## Dataset Generation

In this notebook we generate and save datasets for training and validating deep learning models. Additionally, we create a small audio dataset for evaluation.

In [1]:
import spiegelib as spgl

Load Dexed and set the note length and render length to be one second. For this experiment we aren’t worried about the release of the sound, but you can set the render length longer than the note length to capture the release portion of a signal. Also reload the configuration previously saved.

In [2]:
synth = spgl.synth.SynthVST("/Library/Audio/Plug-Ins/VST/Dexed.vst", note_length_secs=1.0, render_length_secs=1.0)
synth.load_state('./synth_params/dexed_simple_fm.json')

#### MFCC Dataset

Generate training and testing dataset using Mel-frequency Cepstral Coefficients feature extraction. The DatasetGenerator class works by generating random patches from the synthesizer, then running audio feature extraction on the resulting sound, and then saving the audio features and parameter values. Audio features and parameter values are saved in seperate .npy files.

We set the time_major argument to True so that the orientation of the output is (time_slices, features), as opposed to (features, time_slices) which is default. This is how TensorFlow models expect the data to be oriented.

Normalization settings used for the training dataset are saved as a .pkl file. These settings are used to ensure future data is normalized in the same way.

The total size of this dataset is about 140MB.

In [3]:
# Mel-frequency Cepstral Coefficients audio feature extractor.
features = spgl.features.MFCC(num_mfccs=13, time_major=True, hop_size=1024)

# Setup generator for MFCC output and generate 50000 training examples and 10000 testing examples
generator = spgl.DatasetGenerator(synth, features,
                                  output_folder="./data_simple_FM_mfcc",
                                  normalize=True)
generator.generate(50000, file_prefix="train_")
generator.generate(10000, file_prefix="test_")
generator.save_normalizers('normalizers.pkl')

Generating Dataset: 100%|██████████| 50000/50000 [17:05<00:00, 48.74it/s] 

Fitting normalizers and normalizing data



Fitting Normalizers: 100%|██████████| 13/13 [00:01<00:00,  8.76it/s]
Generating Dataset: 100%|██████████| 10000/10000 [03:03<00:00, 54.57it/s]


#### STFT Dataset

Generate training and testing dataset using the magnitude of the STFT. This dataset will be used to train the convolutional neural network. 

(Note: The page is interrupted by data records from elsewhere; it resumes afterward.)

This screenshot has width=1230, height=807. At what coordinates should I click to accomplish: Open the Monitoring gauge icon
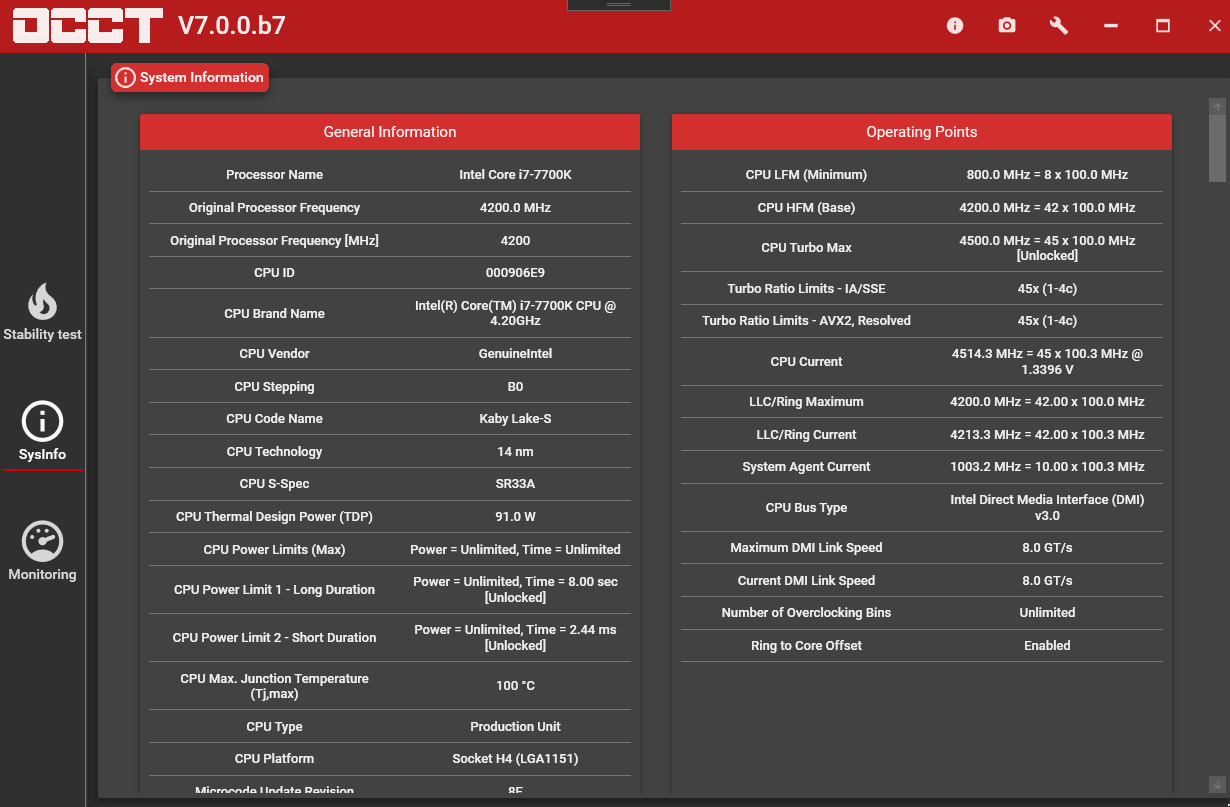coord(42,542)
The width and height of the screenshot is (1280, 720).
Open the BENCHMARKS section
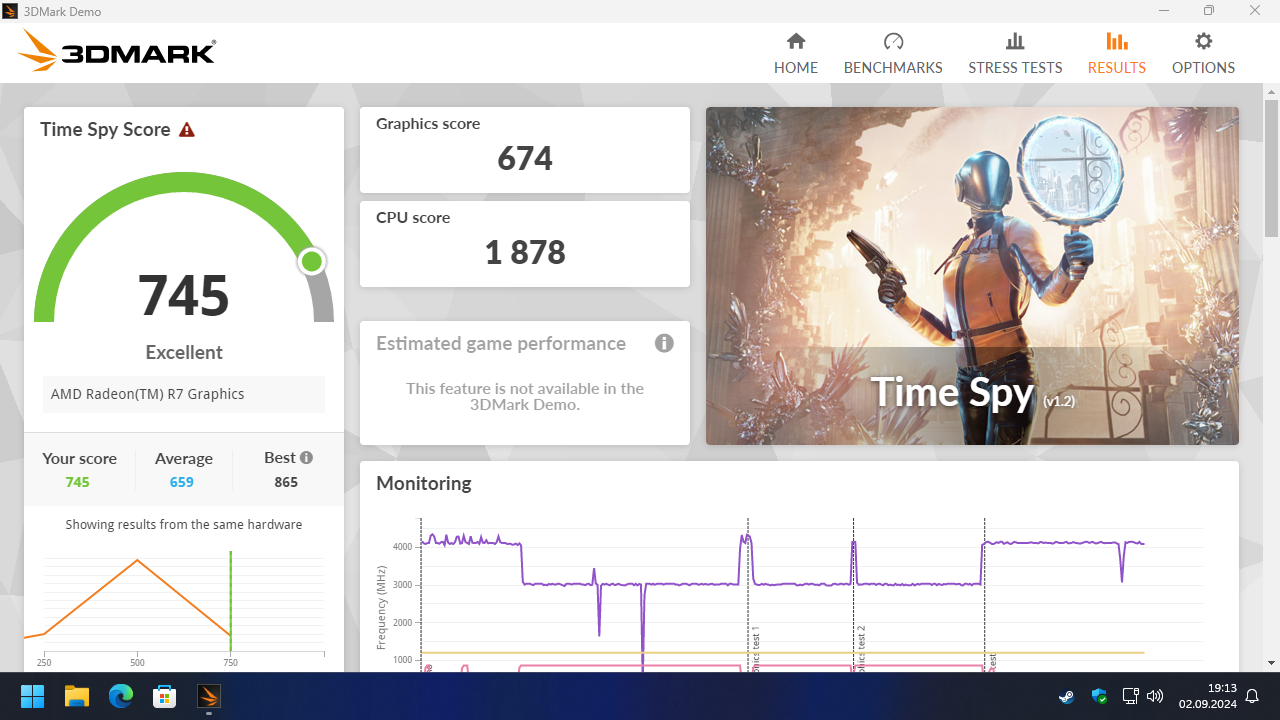coord(893,55)

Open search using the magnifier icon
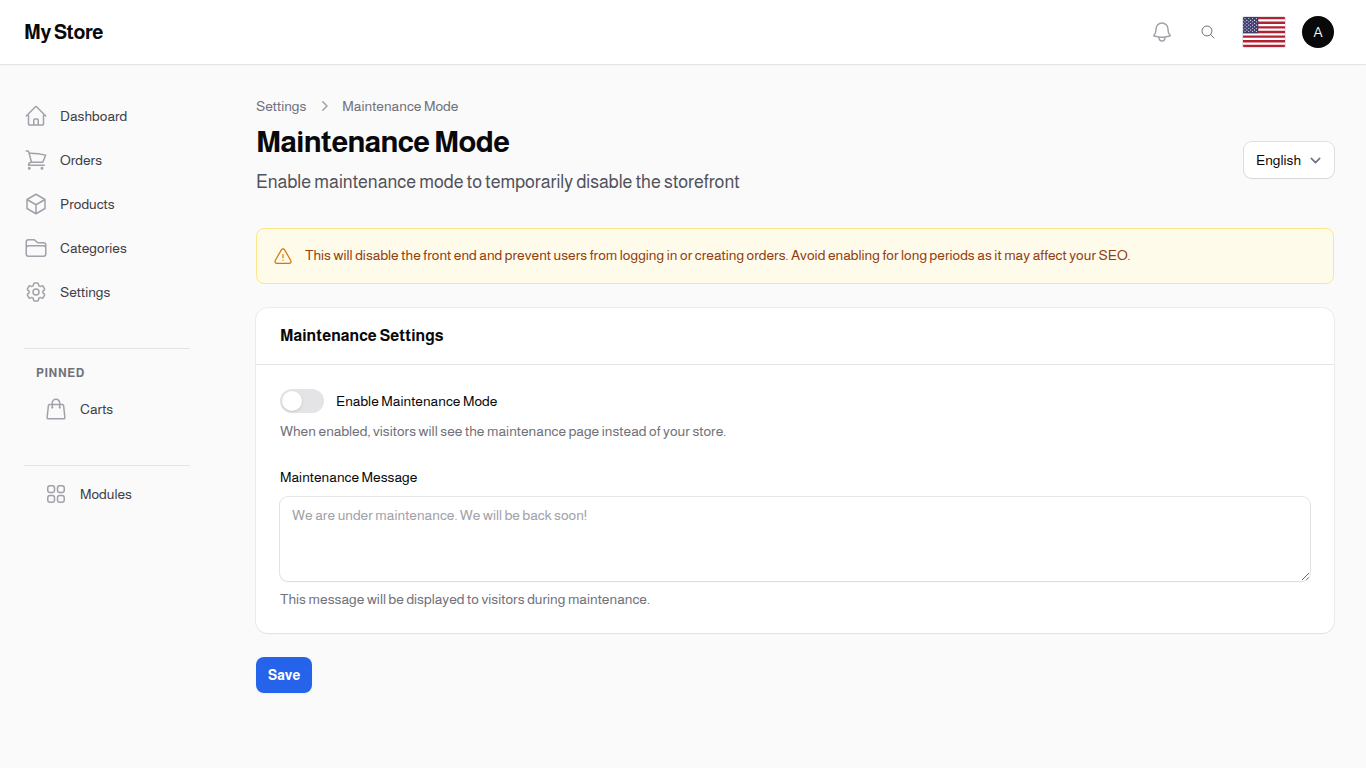[x=1208, y=31]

The total size of the resulting dataset is about 10.8GB.

In [4]:
# Magnitude STFT ouptut feature extraction
features = spgl.features.STFT(fft_size=512, hop_size=256, output='magnitude', time_major=True)

# Setup generator and create dataset
generator = spgl.DatasetGenerator(synth, features, output_folder="./data_simple_FM_stft", normalize=True)
generator.generate(50000, file_prefix="train_")
generator.generate(10000, file_prefix="test_")
generator.save_normalizers('normalizers.pkl')

Generating Dataset: 100%|██████████| 50000/50000 [11:01<00:00, 75.62it/s]

Fitting normalizers and normalizing data



Generating Dataset: 100%|██████████| 10000/10000 [02:13<00:00, 75.09it/s]


#### Evaluation Dataset

Create an audio set for evaluation. We set the save_audio argument to True in the DatasetGenerator constructor so that audio WAV files are saved.

In [5]:
eval_generator = spgl.DatasetGenerator(synth, features,
                                       output_folder='./evaluation',
                                       save_audio=True)
eval_generator.generate(25)

Generating Dataset: 100%|██████████| 25/25 [00:00<00:00, 64.07it/s]